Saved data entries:
* * *

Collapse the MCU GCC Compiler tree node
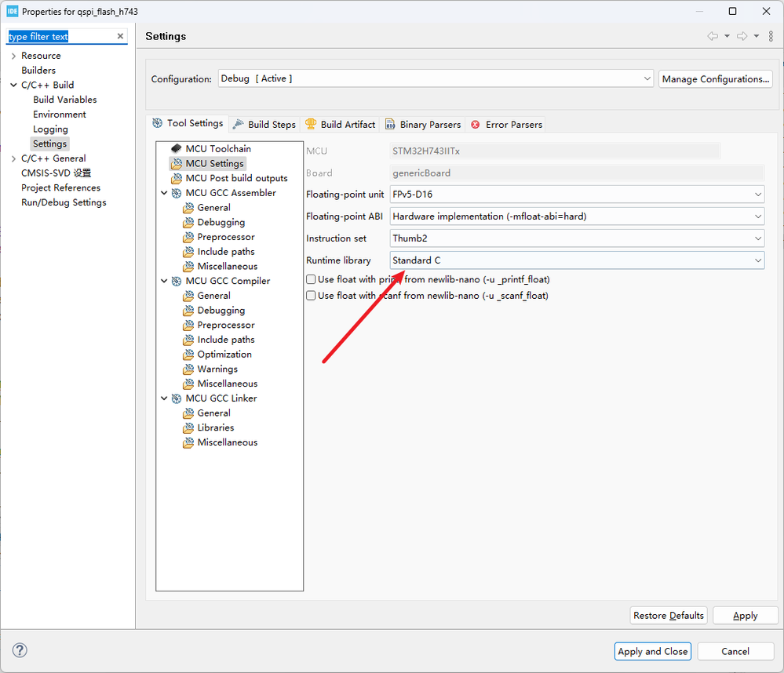The height and width of the screenshot is (673, 784). coord(164,281)
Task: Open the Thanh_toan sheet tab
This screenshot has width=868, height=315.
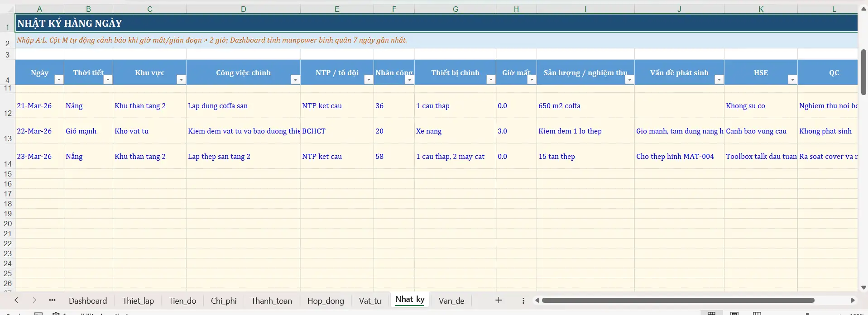Action: click(271, 301)
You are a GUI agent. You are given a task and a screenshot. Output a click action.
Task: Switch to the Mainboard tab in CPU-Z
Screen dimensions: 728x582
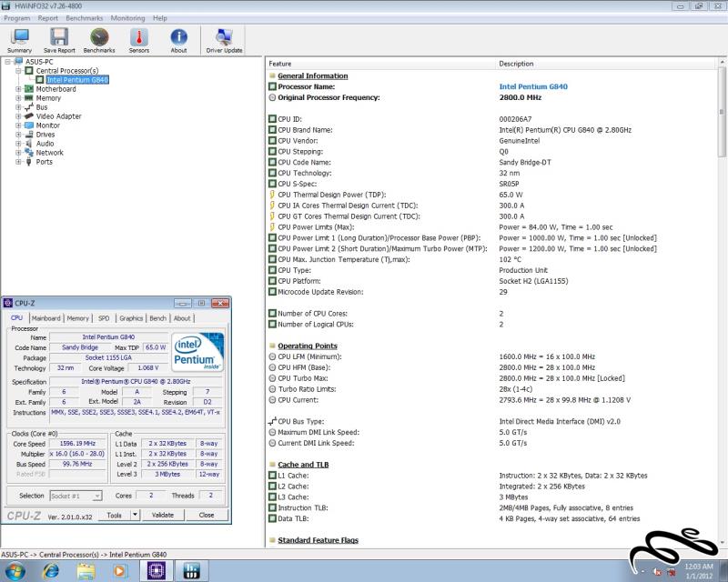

* * *

Since the copy must contain no pictures, return only the text of the records, exactly as it stands.

Collapse the MCU GCC Compiler tree node
The height and width of the screenshot is (673, 784). coord(164,281)
Task: Open the Thanh_toan sheet tab
This screenshot has width=868, height=315.
Action: click(271, 301)
You are a GUI agent. You are given a task and a screenshot. Output a click action.
Task: Switch to the Mainboard tab in CPU-Z
Screen dimensions: 728x582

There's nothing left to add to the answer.